TO DO >>
From the entries below, count the lines holding the word "will" and give nothing but the number.

INFORMATION GIVEN >>
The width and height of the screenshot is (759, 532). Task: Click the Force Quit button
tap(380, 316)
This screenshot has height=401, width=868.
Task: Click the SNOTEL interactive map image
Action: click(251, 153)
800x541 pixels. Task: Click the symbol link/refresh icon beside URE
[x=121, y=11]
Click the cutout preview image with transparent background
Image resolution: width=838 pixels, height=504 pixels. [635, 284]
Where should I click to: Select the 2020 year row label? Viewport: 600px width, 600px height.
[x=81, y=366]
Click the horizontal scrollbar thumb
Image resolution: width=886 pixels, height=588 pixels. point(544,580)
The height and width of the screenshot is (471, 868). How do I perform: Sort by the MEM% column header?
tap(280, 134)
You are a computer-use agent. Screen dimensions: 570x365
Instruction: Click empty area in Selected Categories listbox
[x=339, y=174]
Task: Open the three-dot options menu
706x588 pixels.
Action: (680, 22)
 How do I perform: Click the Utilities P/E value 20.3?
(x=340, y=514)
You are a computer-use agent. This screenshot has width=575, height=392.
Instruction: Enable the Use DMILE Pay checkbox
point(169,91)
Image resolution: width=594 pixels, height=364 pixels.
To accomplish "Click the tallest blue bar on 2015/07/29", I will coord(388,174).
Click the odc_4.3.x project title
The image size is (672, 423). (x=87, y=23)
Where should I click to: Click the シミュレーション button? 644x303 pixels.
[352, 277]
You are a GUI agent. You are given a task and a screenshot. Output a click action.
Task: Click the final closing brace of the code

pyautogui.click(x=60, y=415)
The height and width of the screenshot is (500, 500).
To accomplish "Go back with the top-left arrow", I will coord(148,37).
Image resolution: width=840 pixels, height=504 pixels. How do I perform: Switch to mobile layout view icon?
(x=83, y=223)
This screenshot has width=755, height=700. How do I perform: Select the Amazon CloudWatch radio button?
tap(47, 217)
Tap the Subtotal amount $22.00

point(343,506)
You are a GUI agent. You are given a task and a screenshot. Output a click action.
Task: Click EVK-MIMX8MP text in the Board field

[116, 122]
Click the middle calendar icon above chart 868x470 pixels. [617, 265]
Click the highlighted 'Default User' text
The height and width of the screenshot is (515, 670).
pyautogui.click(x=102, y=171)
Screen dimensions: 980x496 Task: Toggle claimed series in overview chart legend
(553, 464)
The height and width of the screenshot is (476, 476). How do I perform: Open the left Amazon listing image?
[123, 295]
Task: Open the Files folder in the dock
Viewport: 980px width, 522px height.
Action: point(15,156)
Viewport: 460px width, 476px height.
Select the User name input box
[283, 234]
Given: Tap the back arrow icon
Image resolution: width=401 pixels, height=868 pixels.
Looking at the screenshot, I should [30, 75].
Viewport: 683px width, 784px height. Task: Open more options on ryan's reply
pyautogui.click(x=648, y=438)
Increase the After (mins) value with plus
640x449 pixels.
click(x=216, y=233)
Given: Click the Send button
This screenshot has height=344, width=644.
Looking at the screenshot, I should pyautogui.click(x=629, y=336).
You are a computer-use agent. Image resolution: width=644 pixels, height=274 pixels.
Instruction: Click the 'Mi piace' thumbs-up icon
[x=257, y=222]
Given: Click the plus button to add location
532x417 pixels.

OUTPUT OF THE TASK >>
2